More importantly, and again,. Jefferson did not cavalierly abuse his office and expand his powers illegally. Rather, he was operating in an absence of authority, not in defiance of any, and he definitely recognized the vulnerability of his position. Jefferson was certainly aware of all of the tensions existing before the transaction, and that his action in negotiating with France was not unopposed. In 1805, delivering his second inaugural address, he refers to the controversy of the Louisiana Purchase. He also, however, reminds the nation that increased size translates to increased security: “The larger our association, the less will it be shaken by local passions” (Jefferson, 2nd Address).
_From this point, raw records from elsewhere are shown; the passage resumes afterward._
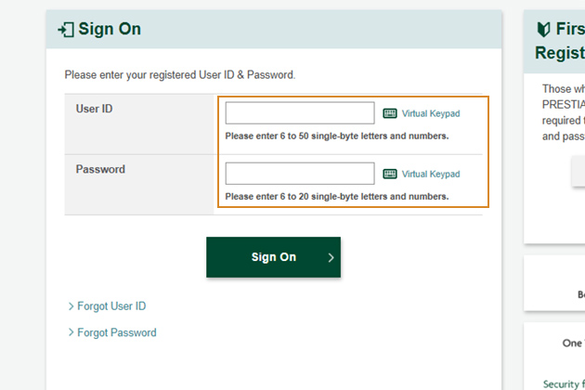Click the arrow on the Sign On button

(x=331, y=258)
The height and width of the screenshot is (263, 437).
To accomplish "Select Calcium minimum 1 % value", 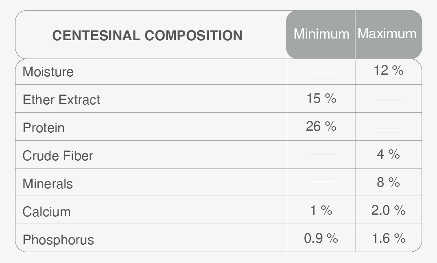I will click(321, 210).
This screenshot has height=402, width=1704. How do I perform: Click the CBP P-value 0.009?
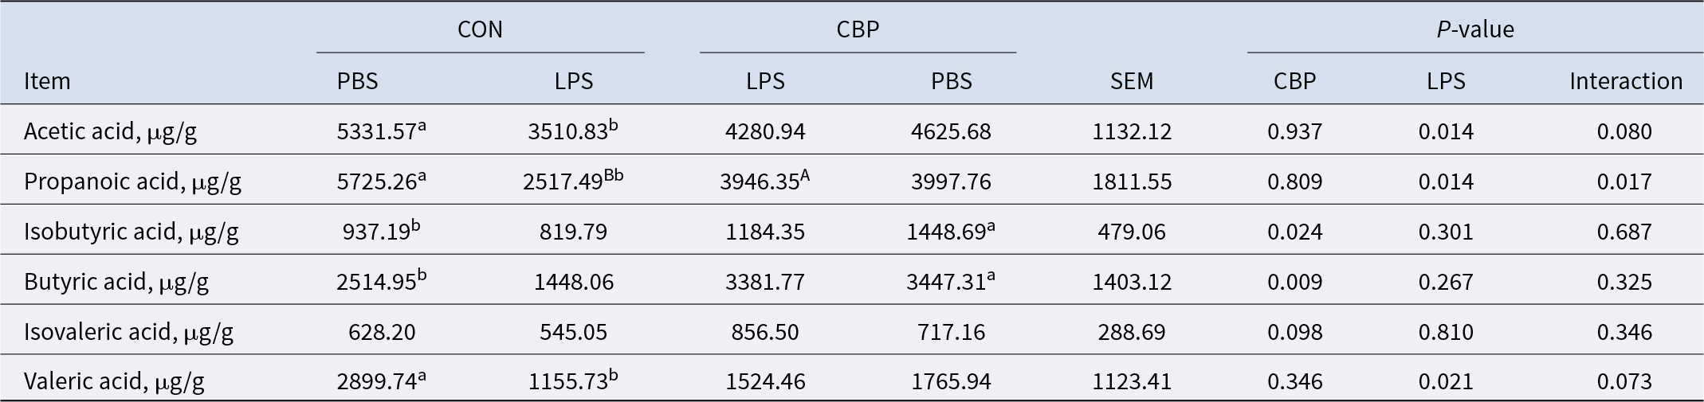1294,282
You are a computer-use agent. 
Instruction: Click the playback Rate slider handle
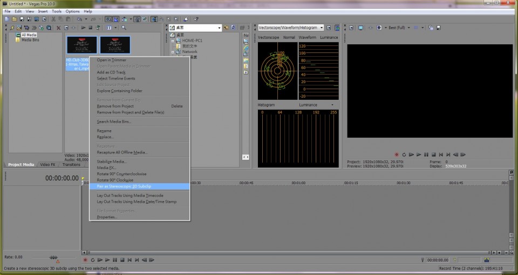(x=54, y=257)
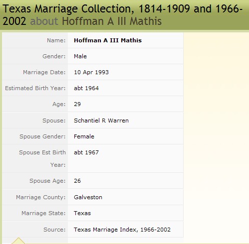Click the heading text about Hoffman A III Mathis

pyautogui.click(x=96, y=21)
Only three decades old, this was a country that very much needed as much sheer acreage as it could get, in order to protect itself from foreign interference. Consequently, the Louisiana Purchase was a risky venture in an unstable era, yet one that proved how presidential discretion could truly serve the national interest.
Works Cited
Jaffe, Elizabeth Dana. The Louisiana Purchase. Mankato: Capstone Press, 2002. Print.
Jefferson, Thomas. Message to the Senate and House of January 16, 1804. Yale Law Schoo, Lillian Goldman Library. Web. http://avalon.law.yale.edu/19th_century/tj006.asp
Jefferson, Thomas. Second Inaugural Address, 4 March, 1805. Yale Law School. Lillian Goldman Law Library. Web. http://avalon.law.yale.edu/19th_century/jefinau2.asp
Jefferson, Thomas. The Autobiography of Thomas Jefferson. Mineola: Dover Publications, 2005. Print.
Krent, Thomas. Presidential Powers. New York: New York University Press, 2005. Print.